अकर्मा दस्युरभि नो अमन्तुरन्यव्रतो अमानुषः ।
त्वं तस्यामित्रहन्वधर्दासस्य दम्भय ॥८॥

Around us is the Dasyu, riteless, void of sense, inhuman, keeping alien laws.
Baffle, thou Slayer of the foe, the weapon which this Dasa wields.
– Translated by Ralph Griffith

The Dasyu practising no religious rites, not knowing us thoroughly, following other observances, obeying no human laws,
Baffle, destroyer of enemies [Indra], the weapon of that Dasa.
– Translated by H. H. Wilson

— Rigveda 10.22.8

==== Dasa with the meaning of Demons ====
Within the Vedic texts, Dasa is the word used to describe supernatural demonic creatures with many eyes and many heads. This has led scholars to interpret that the word Dasa in Vedic times meant evil, supernatural, destructive forces. For example, Rigveda in hymn 10.99.6 states,

स इद्दासं तुवीरवं पतिर्दन्षळक्षं त्रिशीर्षाणं दमन्यत् ।
अस्य त्रितो न्वोजसा वृधानो विपा वराहमयोअग्रया हन् ॥६॥

The sovereign Indra attacking him overcame the loud shouting, six eyed, three headed Dasa,
Trita invigorated by his strength, smote the cloud with his iron-tipped finger.

— Rigveda 10.99.6, translated by H. H. Wilson

==== Dasa with the meaning of Servant ====
Dasa is also used in Vedic literature, in some contexts, to refer to "servants", a few translate this as "slaves", but the verses do not describe how the Vedic society treats or mistreats the servants.
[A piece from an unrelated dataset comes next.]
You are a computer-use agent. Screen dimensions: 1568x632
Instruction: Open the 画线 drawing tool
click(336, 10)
R. S. Sharma, in his 1958 book, states that the only word which could possibly mean slave in Rigveda is dāsa, and this sense of use is traceable to four verses out of 10,600 verses in Rigveda, namely 1.92.8, 1.158.5, 10.62.10 and 8.56.3. The translation of word dasa to servant or slave varies by scholars. HH Wilson, for example, translates Dasa in Rigvedic instances identified by Sharma, as servant rather than slave, as in verse 10.62.10:

उत दासा परिविषे स्मद्दिष्टी गोपरीणसा । यदुस्तुर्वश्च मामहे ॥१०॥

Yadu and Indra speaking auspiciously, and possessed of numerous cattle, gave them like servants, for the enjoyment.

— Rigveda 10.62.10, Translated by HH Wilson

R. S. Sharma translates dasi in a Vedic era Upanishads as "maid-servant".
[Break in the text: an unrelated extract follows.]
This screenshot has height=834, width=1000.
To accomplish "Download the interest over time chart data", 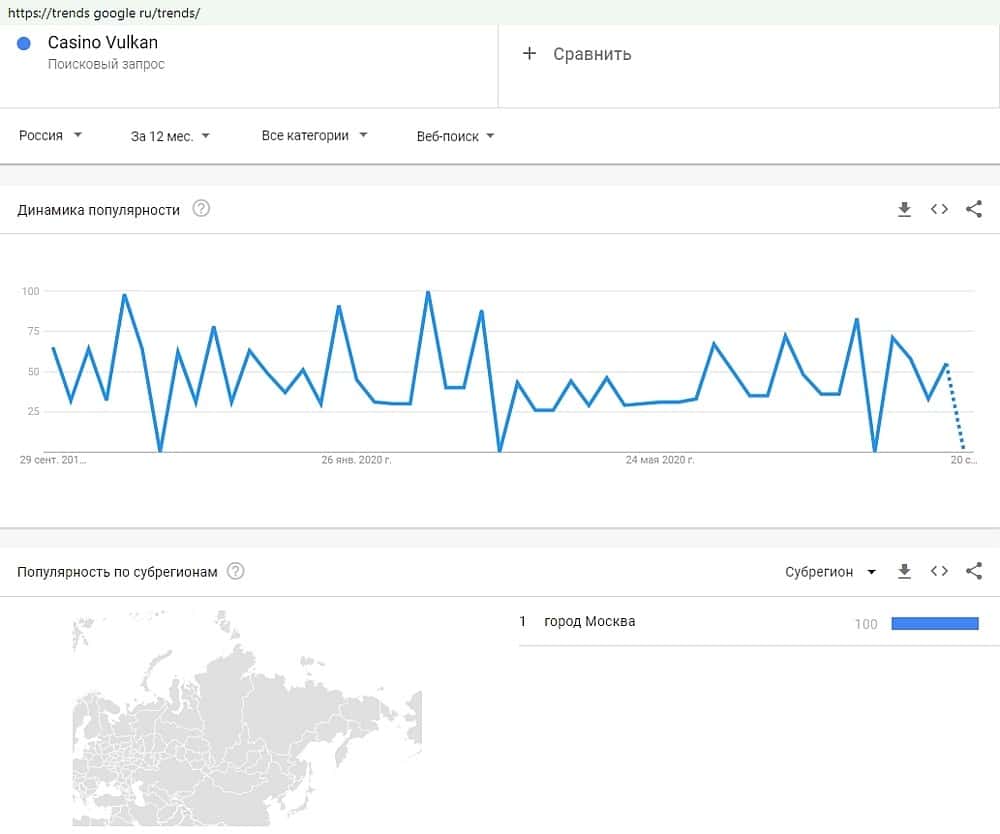I will [x=904, y=209].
==== Aryan-Dasa conflict ====

Hermann Oldenberg states that no distinction between historical events and mythology existed for the Vedic poets. For them, the conflict between the Aryans and Dasas extended into the realms of gods and demons with the hostile demon being on the same level as the hated and despised savages.

Bridget Allchin and Raymond Allchin suggest Indo-Aryans were not the only inhabitants of the region when they arrived to Sapta-Sindhava or land of seven rivers and their encounter with Dasyu was not entirely peaceful.

Ram Sharan Sharma states that the Rig-Vedic society was primarily organized on basis of tribe, kin and lineage. The "Aryan" tribes mentioned by the Rig Veda therefore may not have been of the same ethnicity, but may have been united by a common language and way of life. He states that while it has been argued that Dasyu and Dasa were not non-Aryans, it is more true in the case of the latter. Further the Dasas are said to be organized into tribes called viś, a term used for Vedic people or tribes. The god Indra is said to be the conqueror of Dasas, who appear mostly human. There are more references to the destruction of Dasyus by Indra instead of Dasas. He is said to have protected the Aryan varna by killing them. The Aryans also fought between themselves. The god Manyu is invoked to overcome both Aryans and Dasyus. Indra is asked to fight against the godless Dasyus and Aryans, who are the enemies of his followers. (X, 88, 3 & XX, 36, 10).

The fight between Aryans and their enemies consisted mostly of fortresses and walled settlements of the latter. Both Dasas and Dasyus were in the possession of them. Sharma states that this reminds us of the later discovery of fortifications of Harappan settlements, though there is no clear archaeological evidence of mass-scale confrontation between Aryans and Harappans. He adds that the Aryans seemed to be attracted to their wealth over which regular warfare took place. The worshiper in the Rig Veda expects that those who offered no oblation should be killed and their wealth be divided (I, 176, 4). However, it was the cattle which held the most importance to Aryans who were cattle-herders. For example, it is argued that Kikatas didn't need cows because they made no use of milk products in sacrifice.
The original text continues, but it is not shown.